1. Show graphically the region \( R \) which satisfies the set of inequalities: \( 2 x+3 y \leq 26 \) \( x+2 y \) \( \begin{aligned} & \leq 16 \\ x & \geq 0 \\ y & \geq 0\end{aligned} \)

It seems that the system does not currently support plotting.

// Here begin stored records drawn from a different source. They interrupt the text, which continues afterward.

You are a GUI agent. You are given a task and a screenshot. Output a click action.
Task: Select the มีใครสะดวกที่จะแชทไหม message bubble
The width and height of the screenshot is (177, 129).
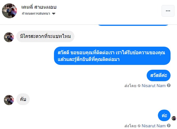click(x=45, y=37)
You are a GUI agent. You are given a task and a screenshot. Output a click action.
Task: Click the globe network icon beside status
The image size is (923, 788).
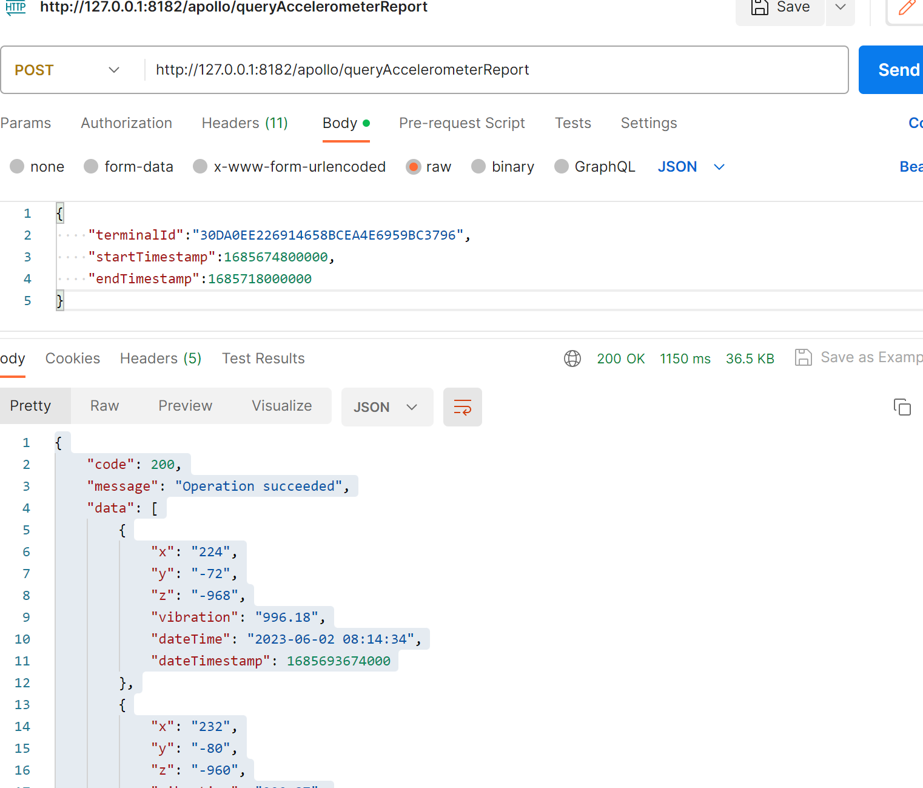click(572, 359)
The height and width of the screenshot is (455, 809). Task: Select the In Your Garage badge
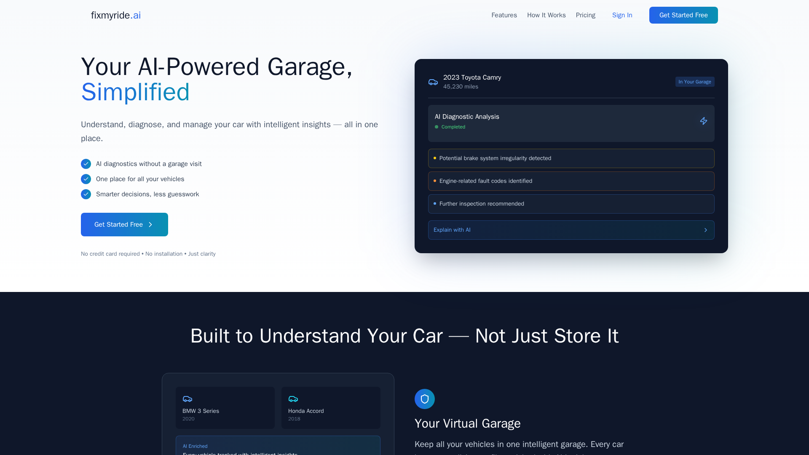(x=694, y=82)
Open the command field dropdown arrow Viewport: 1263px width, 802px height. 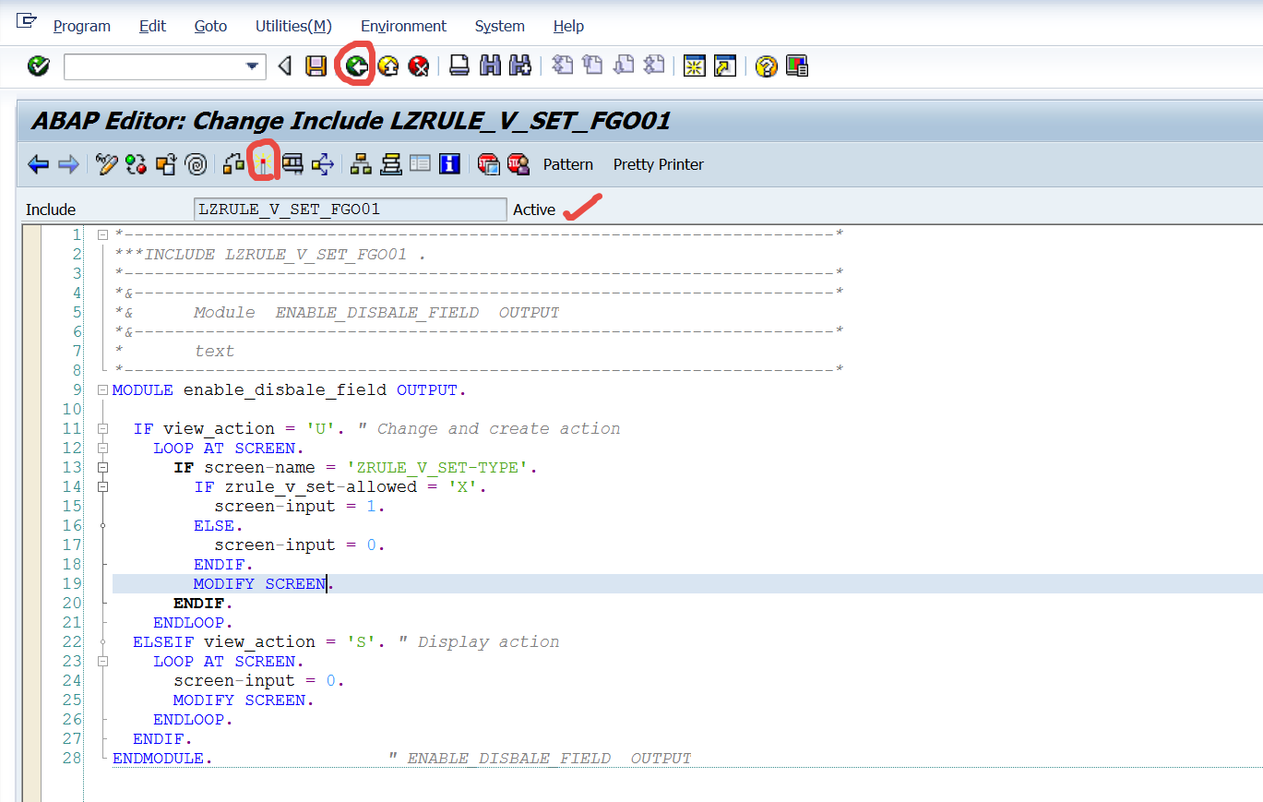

However, I can guide you through the process of graphing the region \( R \) that satisfies the given inequalities step by step. ### Step 1: Graph the Boundary Lines 1. **For the inequality \( 2x + 3y \leq 26 \)**: - First, find the boundary line by setting the equation to equality: \[ 2x + 3y = 26 \] - To find the intercepts: - Set \( x = 0 \): \[ 3y = 26 \implies y = \frac{26}{3} \approx 8.67 \] - Set \( y = 0 \): \[ 2x = 26 \implies x = 13 \] - The intercepts are \( (0, \frac{26}{3}) \) and \( (13, 0) \). 2. **For the inequality \( x + 2y \leq 16 \)**: - Find the boundary line: \[ x + 2y = 16 \] - To find the intercepts: - Set \( x = 0 \): \[ 2y = 16 \implies y = 8 \] - Set \( y = 0 \): \[ x = 16 \] - The intercepts are \( (0, 8) \) and \( (16, 0) \). ### Step 2: Determine the Feasible Region - The inequalities \( x \geq 0 \) and \( y \geq 0 \) restrict the region to the first quadrant. - The region satisfying \( 2x + 3y \leq 26 \) is below the line \( 2x + 3y = 26 \). - The region satisfying \( x + 2y \leq 16 \) is below the line \( x + 2y = 16 \). ### Step 3: Find the Intersection Points To find the intersection of the two lines, solve the system of equations: 1. \( 2x + 3y = 26 \) 2. \( x + 2y = 16 \) Let's solve this system. 1. From the second equation, express \( x \) in terms of \( y \): \[ x = 16 - 2y \] 2. Substitute into the first equation: \[ 2(16 - 2y) + 3y = 26 \] \[ 32 - 4y + 3y = 26 \] \[ 32 - y = 26 \implies y = 6 \] 3. Substitute \( y = 6 \) back into \( x = 16 - 2y \): \[ x = 16 - 2(6) = 4 \] The intersection point is \( (4, 6) \). ### Step 4: Graph the Region - Plot the lines and shade the regions that satisfy the inequalities. - The feasible region \( R \) is bounded by the lines and the axes, including the intersection point \( (4, 6) \). ### Conclusion The region \( R \) is the area in the first quadrant that is below both lines and includes the intersection point \( (4, 6) \). You can graph this using graphing software or by hand based on the steps provided.